The Serbian looked in danger of slipping to a surprise defeat before triumphing 6-(8), 7-6(3), 6-4 in a grueling three hours and nine minutes to extend his winning streak in Australia to 34 matches, dating back to 2019.
Djokovic was deported from the country ahead of the 2022 Australian Open as a risk to public health because of his refusal to receive the Covid-19 vaccine.
But the 35-year-old, who received treatment on his left leg during Saturday's semi-final win against Daniil Medvedev, will be back in Melbourne this month, chasing a 10th title.
He will arrive there brimming with confidence after lifting the 92nd tour-level trophy of his illustrious career at the end of an absorbing encounter.
Djokovic saved match point at 5-6 in the second set and, having dug in to keep himself in contention, surged through the tie-break to force a decider.
The 21-time grand slam champion tapped his right index finger to his head as a nod to his resilience after victory was sealed when 22-year-old Korda sent a final forehand long.
"It's been an amazing week and you guys made it even more special," said Djokovic.
"For me to be standing here is a gift, definitely.

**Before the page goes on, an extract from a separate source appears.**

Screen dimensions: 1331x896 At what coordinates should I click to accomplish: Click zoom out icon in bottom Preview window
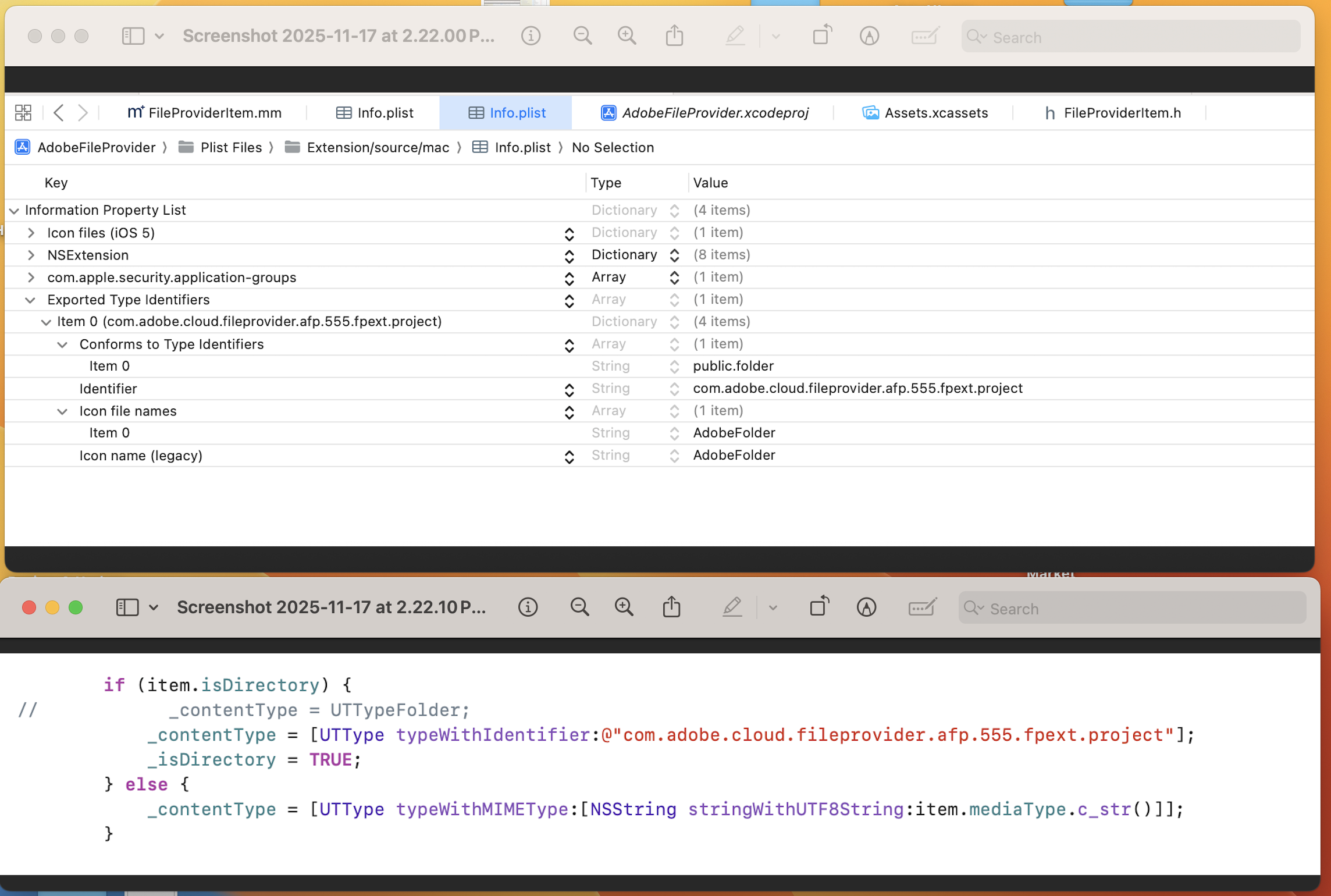579,607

I gave it all today and throughout the week in order to be able to get my hands on the trophy.
"I would like to thank my team for tolerating me in good and bad times. Today, I'm sure they didn't have such a blast with me going back and forward, but I appreciate them and my brother is here is well. I love you.
"The support that I've been getting in the past 10 days is something that I don't think I've experienced too many times in my life, so thank you so much to everyone for coming out every single match."

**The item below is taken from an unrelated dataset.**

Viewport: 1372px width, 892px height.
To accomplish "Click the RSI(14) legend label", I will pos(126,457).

Djokovic also paid tribute to his opponent Korda as he added: "Amazing tournament, amazing effort today. I'd probably say that you were closer to victory today than I was.

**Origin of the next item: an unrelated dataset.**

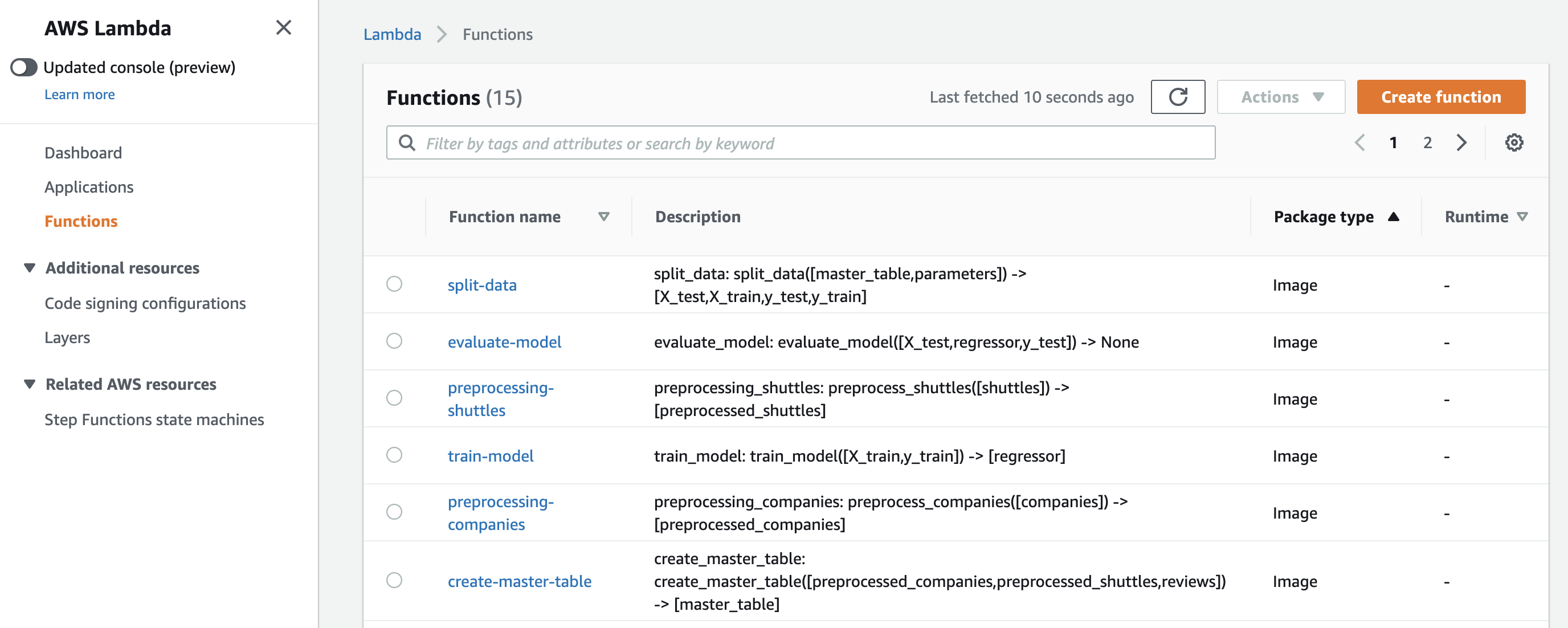
Task: Click the search magnifier icon
Action: coord(407,143)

"It was decided in one or two shots, one or two points. Tough luck today, but the future is bright for you, so just keep going, and you're an amazing player. Well done."
It was clear that the goodwill from the Australian crowd meant a lot to Djokovic, with uncertainty over how he would be received in the country after he was deported over his Covid vaccine status a year ago.
Yet it's clear that Djokovic is in good shape ahead of his Australian Open bid, as he eyes up a shot at history by overhauling one an iconic tennis record.
Djokovic is now tied with Rafael Nadal for the fourth-most men's singles titles in the Open Era, trailing only Jimmy Connors (109), Roger Federer (103) and Ivan Lendl (94).
Federer was chasing down Connors' long-standing record before he was forced to retire last year due to a knee problem and now Djokovic will be eyeing up a shot at overhauling the mark of 109 titles in the next few years.